Stored data:
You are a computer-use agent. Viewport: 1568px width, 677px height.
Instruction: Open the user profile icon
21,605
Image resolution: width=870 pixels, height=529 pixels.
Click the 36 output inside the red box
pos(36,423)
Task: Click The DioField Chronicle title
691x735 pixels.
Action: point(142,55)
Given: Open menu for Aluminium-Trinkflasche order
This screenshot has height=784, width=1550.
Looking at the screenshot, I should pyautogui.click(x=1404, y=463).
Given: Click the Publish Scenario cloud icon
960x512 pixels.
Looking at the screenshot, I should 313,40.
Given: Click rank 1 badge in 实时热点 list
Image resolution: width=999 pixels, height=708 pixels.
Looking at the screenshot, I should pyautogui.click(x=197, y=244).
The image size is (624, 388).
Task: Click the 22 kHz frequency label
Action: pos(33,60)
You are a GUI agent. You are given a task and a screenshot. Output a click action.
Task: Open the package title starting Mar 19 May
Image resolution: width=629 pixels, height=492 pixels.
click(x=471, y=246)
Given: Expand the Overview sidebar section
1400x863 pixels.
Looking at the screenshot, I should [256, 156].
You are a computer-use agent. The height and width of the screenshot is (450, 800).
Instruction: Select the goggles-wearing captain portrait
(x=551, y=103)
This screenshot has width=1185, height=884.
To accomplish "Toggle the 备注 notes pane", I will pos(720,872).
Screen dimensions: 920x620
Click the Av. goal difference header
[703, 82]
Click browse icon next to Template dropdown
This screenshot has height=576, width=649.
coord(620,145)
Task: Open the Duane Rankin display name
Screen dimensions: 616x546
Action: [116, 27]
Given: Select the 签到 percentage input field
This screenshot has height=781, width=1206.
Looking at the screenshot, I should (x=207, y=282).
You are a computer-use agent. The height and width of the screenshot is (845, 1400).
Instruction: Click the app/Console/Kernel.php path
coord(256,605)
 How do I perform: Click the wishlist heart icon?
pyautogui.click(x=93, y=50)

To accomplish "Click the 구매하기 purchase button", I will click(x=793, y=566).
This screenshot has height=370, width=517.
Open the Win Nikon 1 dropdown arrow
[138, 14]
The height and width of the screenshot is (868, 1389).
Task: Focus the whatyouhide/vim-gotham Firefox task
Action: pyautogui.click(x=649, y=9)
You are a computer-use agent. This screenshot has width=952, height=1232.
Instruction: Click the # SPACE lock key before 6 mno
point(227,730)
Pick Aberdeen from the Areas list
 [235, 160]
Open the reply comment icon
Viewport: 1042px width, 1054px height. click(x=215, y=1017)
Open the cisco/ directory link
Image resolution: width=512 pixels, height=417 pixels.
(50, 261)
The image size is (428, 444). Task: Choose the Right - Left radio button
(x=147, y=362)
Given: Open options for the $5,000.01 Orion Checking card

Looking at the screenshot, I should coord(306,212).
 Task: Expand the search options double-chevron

#### [Work request]
The response should consist of the entries, retyped exactly and in full.

#### [Result of the exercise]
You are a computer-use agent. Viewport: 1568px width, 677px height.
Instruction: Open the user profile icon
21,605
Image resolution: width=870 pixels, height=529 pixels.
Click the 36 output inside the red box
pos(36,423)
Task: Click The DioField Chronicle title
691x735 pixels.
Action: point(142,55)
Given: Open menu for Aluminium-Trinkflasche order
This screenshot has height=784, width=1550.
Looking at the screenshot, I should pyautogui.click(x=1404, y=463).
Given: Click the Publish Scenario cloud icon
960x512 pixels.
Looking at the screenshot, I should 313,40.
Given: Click rank 1 badge in 实时热点 list
Image resolution: width=999 pixels, height=708 pixels.
Looking at the screenshot, I should pyautogui.click(x=197, y=244).
The image size is (624, 388).
Task: Click the 22 kHz frequency label
Action: pos(33,60)
You are a GUI agent. You are given a task and a screenshot. Output a click action.
Task: Open the package title starting Mar 19 May
Image resolution: width=629 pixels, height=492 pixels.
click(x=471, y=246)
Given: Expand the Overview sidebar section
1400x863 pixels.
Looking at the screenshot, I should [256, 156].
You are a computer-use agent. The height and width of the screenshot is (450, 800).
Instruction: Select the goggles-wearing captain portrait
(x=551, y=103)
This screenshot has width=1185, height=884.
To accomplish "Toggle the 备注 notes pane", I will pos(720,872).
Screen dimensions: 920x620
Click the Av. goal difference header
[703, 82]
Click browse icon next to Template dropdown
This screenshot has height=576, width=649.
coord(620,145)
Task: Open the Duane Rankin display name
Screen dimensions: 616x546
Action: [116, 27]
Given: Select the 签到 percentage input field
This screenshot has height=781, width=1206.
Looking at the screenshot, I should (x=207, y=282).
You are a computer-use agent. The height and width of the screenshot is (845, 1400).
Instruction: Click the app/Console/Kernel.php path
coord(256,605)
 How do I perform: Click the wishlist heart icon?
pyautogui.click(x=93, y=50)

To accomplish "Click the 구매하기 purchase button", I will click(x=793, y=566).
This screenshot has height=370, width=517.
Open the Win Nikon 1 dropdown arrow
[138, 14]
The height and width of the screenshot is (868, 1389).
Task: Focus the whatyouhide/vim-gotham Firefox task
Action: pyautogui.click(x=649, y=9)
You are a computer-use agent. This screenshot has width=952, height=1232.
Instruction: Click the # SPACE lock key before 6 mno
point(227,730)
Pick Aberdeen from the Areas list
 [235, 160]
Open the reply comment icon
Viewport: 1042px width, 1054px height. click(x=215, y=1017)
Open the cisco/ directory link
Image resolution: width=512 pixels, height=417 pixels.
(50, 261)
The image size is (428, 444). Task: Choose the Right - Left radio button
(x=147, y=362)
Given: Open options for the $5,000.01 Orion Checking card

Looking at the screenshot, I should coord(306,212).
 Task: Expand the search options double-chevron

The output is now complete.